◆ What you will do ◆
Copy out all of the lines below, requests included, and raise every coordinate in the answers by 75. Leave the screen sizes in the requests unchanged, and leave the pictures out of your answer.

· · · · ·

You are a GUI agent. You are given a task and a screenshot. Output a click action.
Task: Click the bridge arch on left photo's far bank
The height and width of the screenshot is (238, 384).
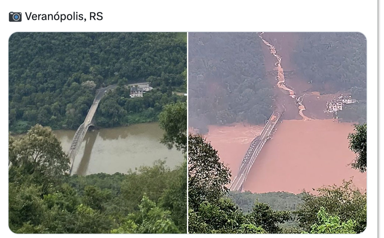pos(90,127)
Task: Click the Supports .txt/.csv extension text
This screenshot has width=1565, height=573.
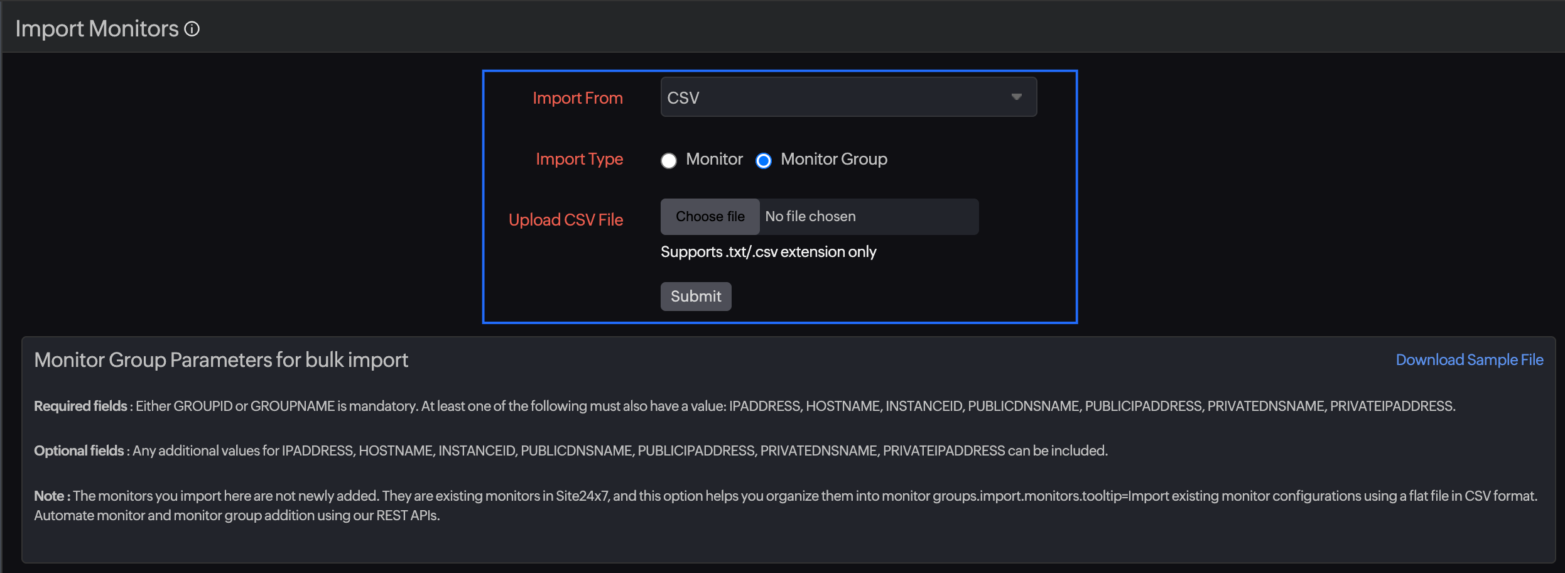Action: [768, 251]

· · · · ·

◆ Answer to this exercise ◆
You are a GUI agent. You are given a task and a screenshot. Output a click action.
Task: Click the bridge arch on left photo's far bank
The height and width of the screenshot is (238, 384).
pos(165,202)
Task: Click the Supports .txt/.csv extension text
This screenshot has width=1565, height=573.
Action: [843, 326]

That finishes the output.